Morphophysiology of the Epididymis of the African Sideneck Turtle (Pelusios ‎castaneus): Histological, Microstereological and Ultrastructural Approach

This study was carried out to describe the morphophysiology of the epididymis of the adult African sideneck turtle using histological, microstereological and ultrastructural methods. The epididymal duct lies within a relatively thin sheath of connective tissue, and is lined by pseudostratified columnar epithelium. Unlike luminal diameter and stereocilial height, epithelial height, as well as the population of principal cells, decreased from the proximal to posterior segment. The clear cells of the turtle epididymis are limited to the posterior segment of the duct.

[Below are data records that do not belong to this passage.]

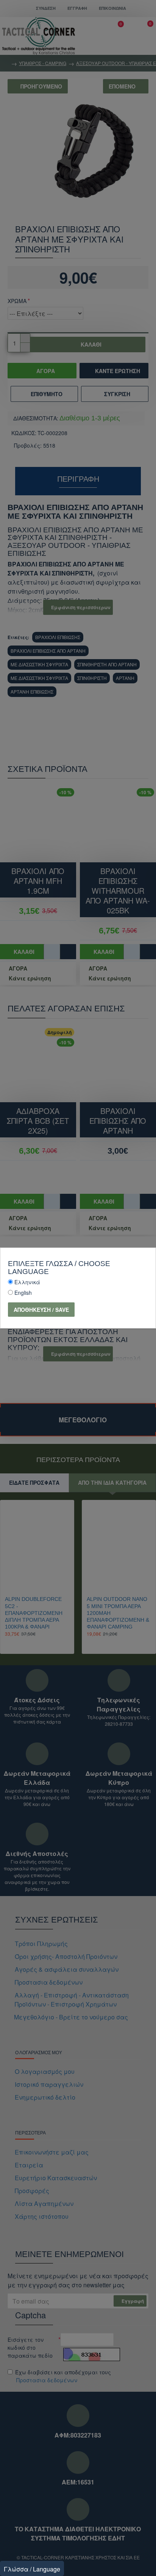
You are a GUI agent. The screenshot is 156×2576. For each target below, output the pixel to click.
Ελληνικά (27, 1282)
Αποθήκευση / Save (41, 1309)
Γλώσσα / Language (32, 2569)
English (23, 1292)
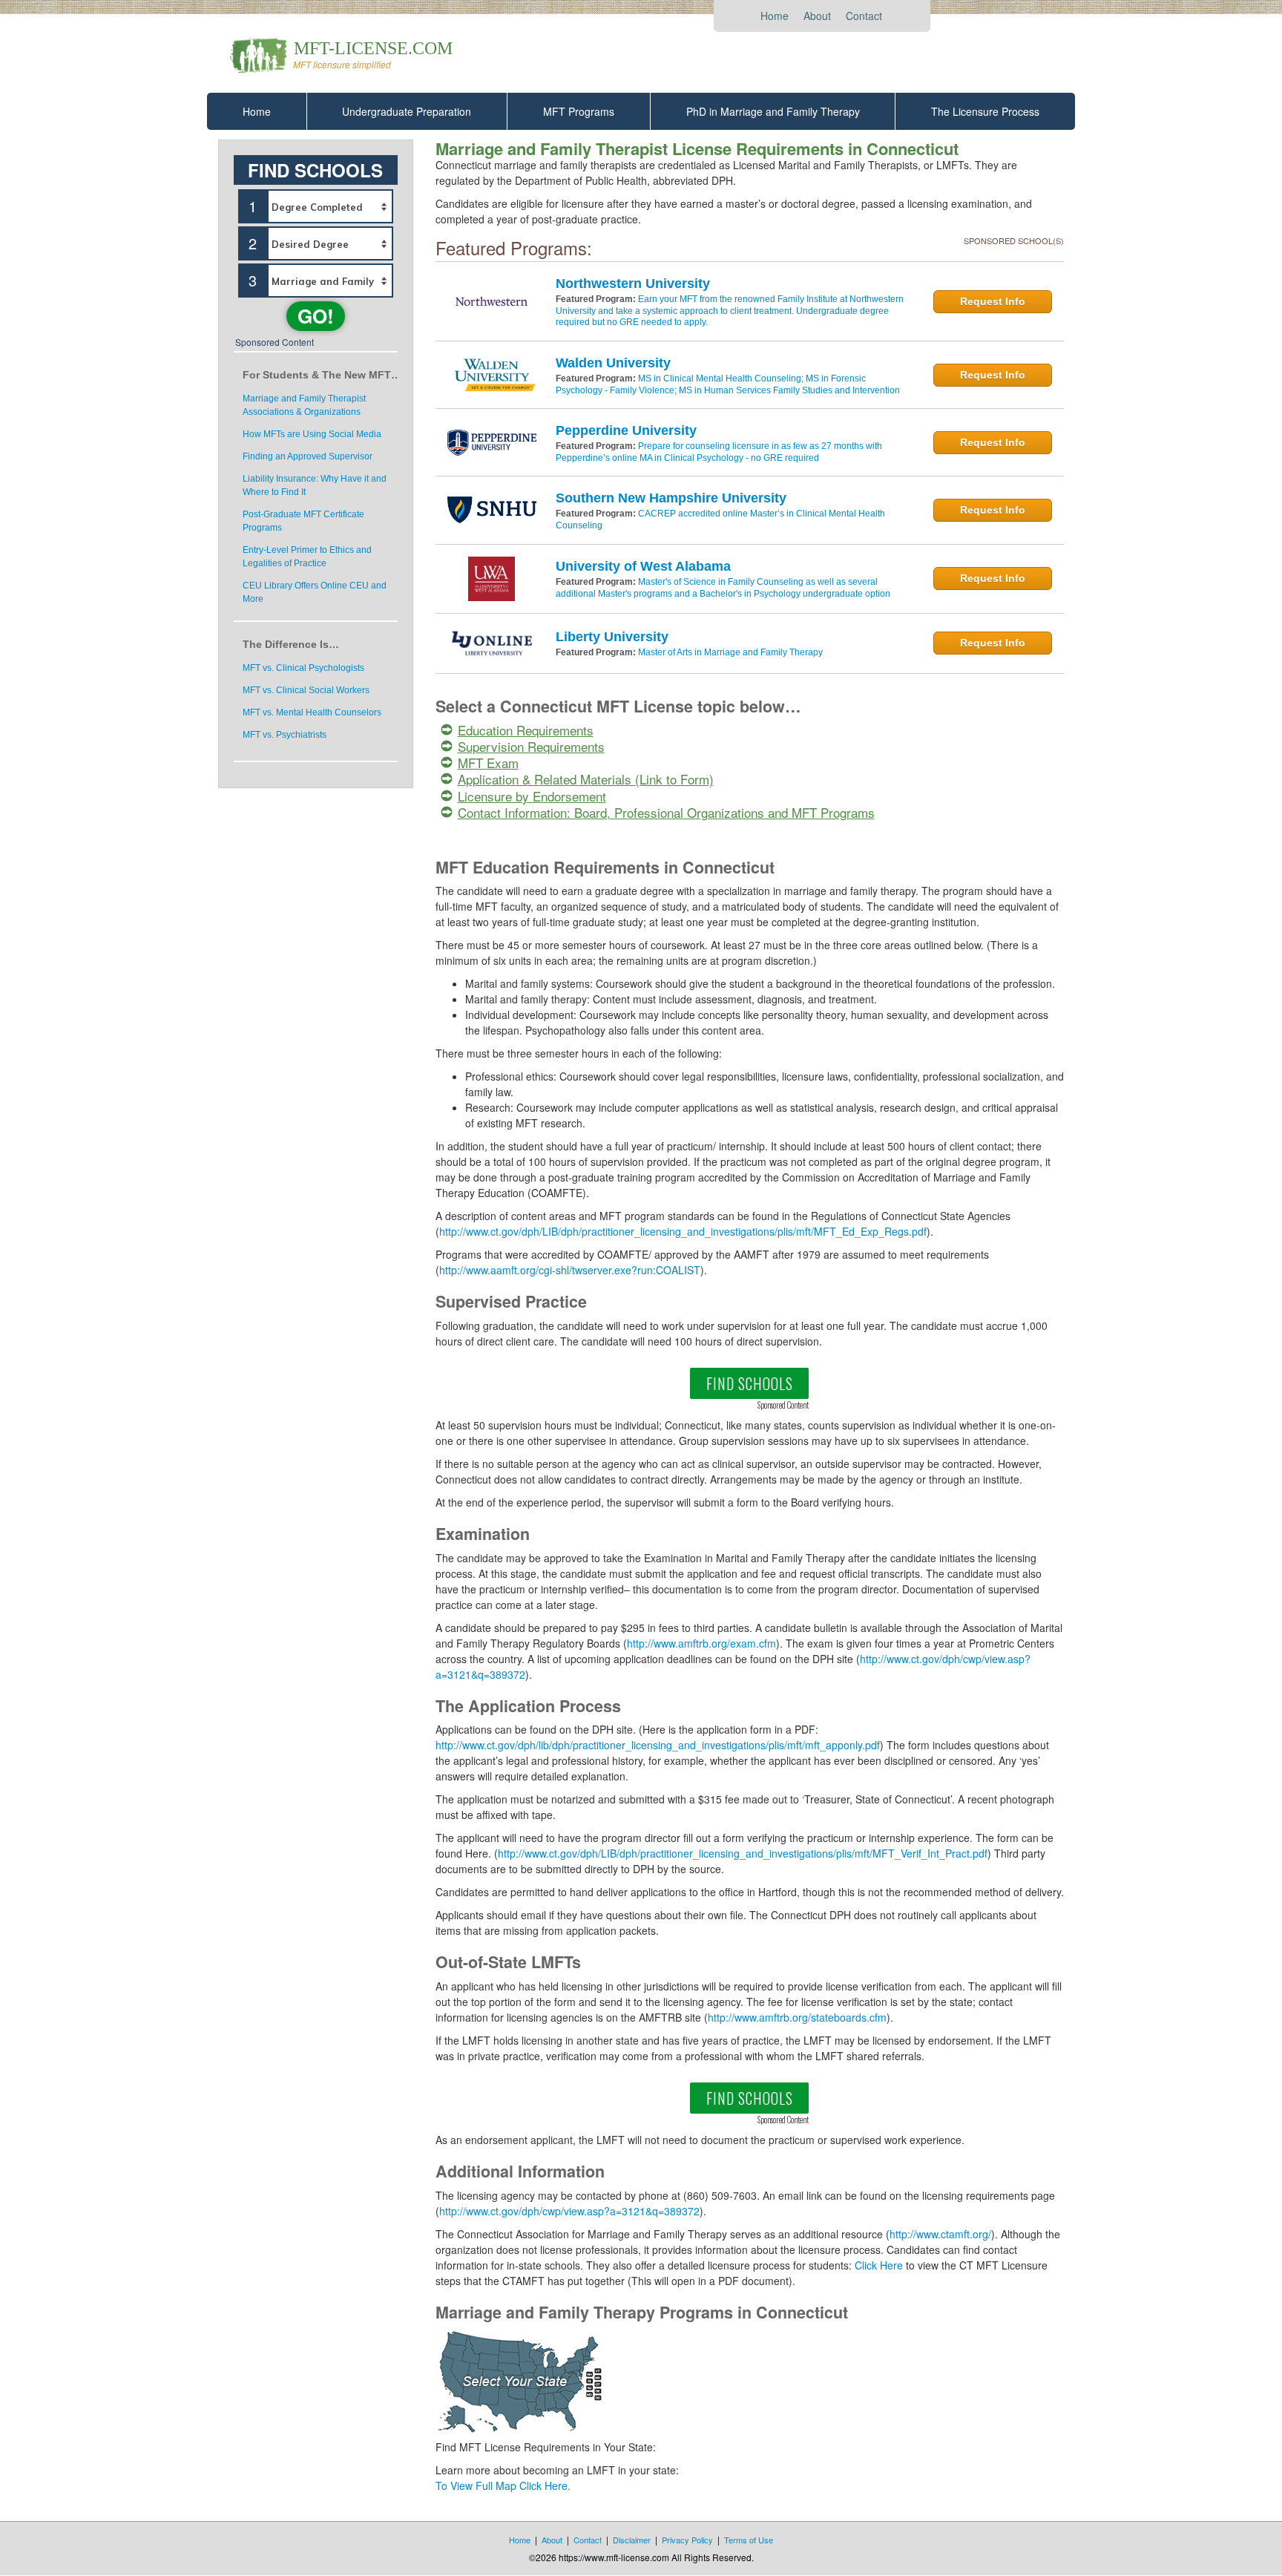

Basal and apical cells as well as intra-epithelial lymphocytes are all distributed across the three segments of the epididymis while macrophage-like cells are absent throughout the length of the duct epithelium. The structure of the African sideneck turtle epididymis demonstrates, as in most mammals and few reptiles studied to date, obvious regional differentiation of the duct epithelium with evidences of secretory and endocytotic abilities as demonstrated by the contents of highly developed endoplasmic reticulum and secretory blebs in the principal and basal cells as well as clear cells, believed to be concerned with endocytosis. The outcome of the study is expected to be useful in the comparative structural and functional anatomy of turtle epididymis.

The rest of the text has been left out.